(DATASET ENTRIES):
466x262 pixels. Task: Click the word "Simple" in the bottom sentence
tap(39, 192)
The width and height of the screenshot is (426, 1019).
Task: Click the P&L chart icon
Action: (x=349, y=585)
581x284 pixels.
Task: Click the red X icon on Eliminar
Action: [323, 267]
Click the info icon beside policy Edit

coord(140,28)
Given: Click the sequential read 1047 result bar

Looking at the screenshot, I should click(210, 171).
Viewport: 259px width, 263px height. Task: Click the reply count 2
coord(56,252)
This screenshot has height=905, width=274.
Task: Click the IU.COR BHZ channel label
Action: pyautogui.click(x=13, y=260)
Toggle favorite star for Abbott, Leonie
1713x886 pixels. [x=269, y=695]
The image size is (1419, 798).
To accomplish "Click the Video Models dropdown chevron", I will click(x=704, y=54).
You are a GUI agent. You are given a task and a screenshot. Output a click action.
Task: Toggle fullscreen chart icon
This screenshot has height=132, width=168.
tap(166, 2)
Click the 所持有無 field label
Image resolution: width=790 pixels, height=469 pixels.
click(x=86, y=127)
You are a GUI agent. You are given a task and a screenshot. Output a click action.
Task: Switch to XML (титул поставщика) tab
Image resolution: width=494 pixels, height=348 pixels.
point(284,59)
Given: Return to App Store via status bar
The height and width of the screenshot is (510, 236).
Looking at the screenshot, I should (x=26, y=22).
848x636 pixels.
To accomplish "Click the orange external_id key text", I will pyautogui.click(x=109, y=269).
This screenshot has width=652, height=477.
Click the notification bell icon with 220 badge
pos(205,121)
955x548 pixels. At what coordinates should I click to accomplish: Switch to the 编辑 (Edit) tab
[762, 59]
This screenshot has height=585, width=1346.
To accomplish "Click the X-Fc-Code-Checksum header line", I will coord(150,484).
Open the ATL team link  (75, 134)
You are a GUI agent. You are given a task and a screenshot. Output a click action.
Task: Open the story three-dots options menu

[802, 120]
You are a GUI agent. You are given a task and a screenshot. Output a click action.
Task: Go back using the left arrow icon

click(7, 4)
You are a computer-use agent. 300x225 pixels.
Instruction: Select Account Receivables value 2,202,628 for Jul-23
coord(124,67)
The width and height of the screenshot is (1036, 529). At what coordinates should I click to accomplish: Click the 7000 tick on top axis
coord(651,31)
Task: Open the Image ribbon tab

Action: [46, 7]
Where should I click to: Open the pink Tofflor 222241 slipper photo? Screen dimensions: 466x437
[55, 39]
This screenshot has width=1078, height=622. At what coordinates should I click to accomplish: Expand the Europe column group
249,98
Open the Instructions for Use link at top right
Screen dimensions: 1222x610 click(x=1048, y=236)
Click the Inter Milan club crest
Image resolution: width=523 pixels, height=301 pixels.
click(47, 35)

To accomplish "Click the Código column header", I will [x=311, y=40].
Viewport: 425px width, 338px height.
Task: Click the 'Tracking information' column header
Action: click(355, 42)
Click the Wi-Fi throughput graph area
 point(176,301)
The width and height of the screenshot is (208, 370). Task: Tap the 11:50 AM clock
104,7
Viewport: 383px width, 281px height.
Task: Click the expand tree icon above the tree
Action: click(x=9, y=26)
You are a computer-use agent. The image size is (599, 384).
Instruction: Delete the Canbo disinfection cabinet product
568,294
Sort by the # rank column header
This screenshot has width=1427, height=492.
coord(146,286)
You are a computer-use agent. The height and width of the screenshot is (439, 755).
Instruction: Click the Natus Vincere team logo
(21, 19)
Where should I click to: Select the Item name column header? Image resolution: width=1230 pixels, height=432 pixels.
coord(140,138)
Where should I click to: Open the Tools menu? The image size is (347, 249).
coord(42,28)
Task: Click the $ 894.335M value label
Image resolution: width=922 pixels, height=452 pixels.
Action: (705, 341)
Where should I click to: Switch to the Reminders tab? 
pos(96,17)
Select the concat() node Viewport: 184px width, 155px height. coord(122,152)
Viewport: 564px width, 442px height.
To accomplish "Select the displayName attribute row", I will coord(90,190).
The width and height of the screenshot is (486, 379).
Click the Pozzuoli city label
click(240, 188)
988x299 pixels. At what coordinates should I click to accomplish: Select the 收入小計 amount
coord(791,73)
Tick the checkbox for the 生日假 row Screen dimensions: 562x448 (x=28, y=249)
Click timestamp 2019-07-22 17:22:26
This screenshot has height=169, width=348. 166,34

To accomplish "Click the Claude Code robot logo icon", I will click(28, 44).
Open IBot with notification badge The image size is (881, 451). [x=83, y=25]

(WORK INSTRUCTION): Search the records for the word "Code". Copy each line where it appears.

(COMPLETED TASK):
To accomplish "Click the X-Fc-Code-Checksum header line", I will coord(150,484).
To accomplish "Click the Claude Code robot logo icon", I will click(28, 44).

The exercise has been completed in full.